Mahala, who was orphaned as a kitten after her mother was hit by a car, is one of the main attractions of the brand new Florida: Zoo’s Mission Everglades – a beautiful area funded by the Florida Panthers Community Champions Grant program sponsored by MOSS Construction is presented.
“It’s obviously a beautiful animal, and I just learned that there aren’t many left in the world,” said Yandle. “Getting out of here and seeing Mahala is a pretty cool experience. They just told us the Florida black bear was endangered for a while and now it’s off that list.
“They hope the Florida panther can be removed from the list of people at risk too. Of course, anything helps, especially when you come here and see the exhibit and everything our team does. It’s definitely a long way to go. “
Yandle and his teammates included children from SOS Children’s Village, another former community champion dedicated to caring for orphaned and abandoned children.
In addition to an interactive learning session with wildlife expert Ron Magill and a full trip through the zoo, the Panthers also gave the kids a special goodie bag of toys and hats, which they of course had to sign from Yandle, Trocheck and Pysyk.

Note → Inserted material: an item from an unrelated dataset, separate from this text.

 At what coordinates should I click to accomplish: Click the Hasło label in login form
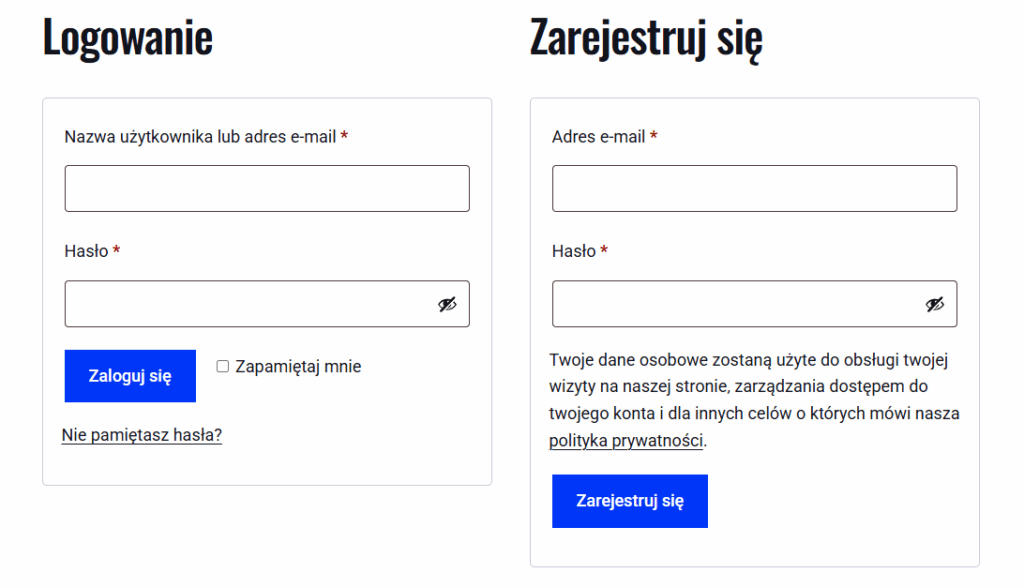pos(86,252)
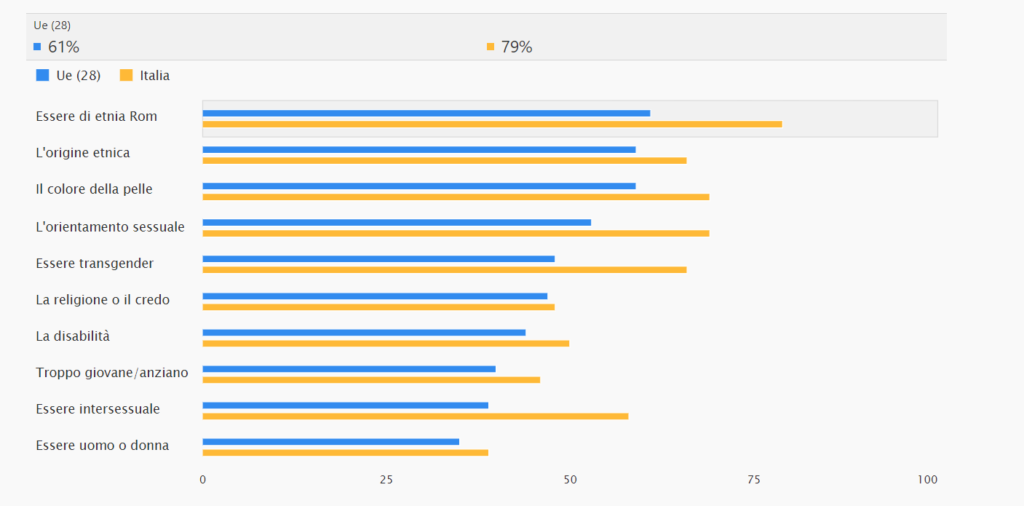Select the orange bar for L'orientamento sessuale

[x=455, y=233]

“It really means a lot to the children to be able to go on trips like this,” said Emily Stroud, the Residential Manager at SOS Children’s Village. “It helps ensure the quality of childhood that every child deserves. With SOS, we want to bring normality back to normal. Anything we would do for our own children, we do for these children at SOS.
“Knowing that there are other people in the community who care deeply about experiencing new and different things, like today’s view of the inner workings of the zoo, helps these children identify their own talents and interests.”
The Florida panther – the official animal of the state since 1987 – is unfortunately one of the most endangered mammals in the world. As of 2017, an estimated 150 to 200 people are living in the wild.
As an umbrella species, the Florida panther protects many other plants and animals that live in southern Florida. At the top of the food chain, panthers not only keep the numbers of wild boars in check, they also keep deer, raccoons, and other populations balanced and healthy.
However, as their natural habitat continues to shrink, motorists, especially those driving through so-called “Panther Country” – State Road 29 and Alligator Alley (I-75) – encounter these animals at an alarming rate. resulting in numerous panther deaths in Florida.
“We are working closely with government agencies and regulators to make sure these animals are protected and to educate people to understand them,” said Magill, who promotes environmental efforts around the world. “There is an old saying that goes: ‘We protect, we love. We love what we understand. We understand what we are taught.’ The goal of the zoo is to teach people why these animals are important. “
Magill said the zoo’s partnership with the Panthers has helped fuel new conservation efforts, including the construction of a special state-of-the-art shipping crate, educational workshops and informational billboards that are currently being installed in the heart of Panther Country .
“That opened a lot of doors,” said Magill of the Community Champions program. “It has enabled us to bring kids from schools here to the zoo and give them a great look at these animals and plant them the seeds of why it is important to take care of these wildlife. Then we find through things like Banners and brochures open up new ways to connect people with these animals. “
A key pillar of the organization’s founding, the Florida Panther has long been considered more than a mascot for its hockey peers. The animal’s characteristics such as strength, pride, and territorial behavior shape the team’s rich culture.
As a thank you, the Panthers are hosting their third annual Panther Conservation Night at the BB&T Center on Saturday March 24th, where fans will not only learn more about the animal, but also how to raise awareness while playing the game.
“The Florida Panthers Foundation is thrilled to be supporting the protection of the panthers as one of the foundation’s four pillars,” said Lauren Simone, executive director of the Florida Panthers Foundation. “As our namesake, we believe it is very important to raise awareness of the Florida panther and the plight of the panther, and to do our part to preserve it.”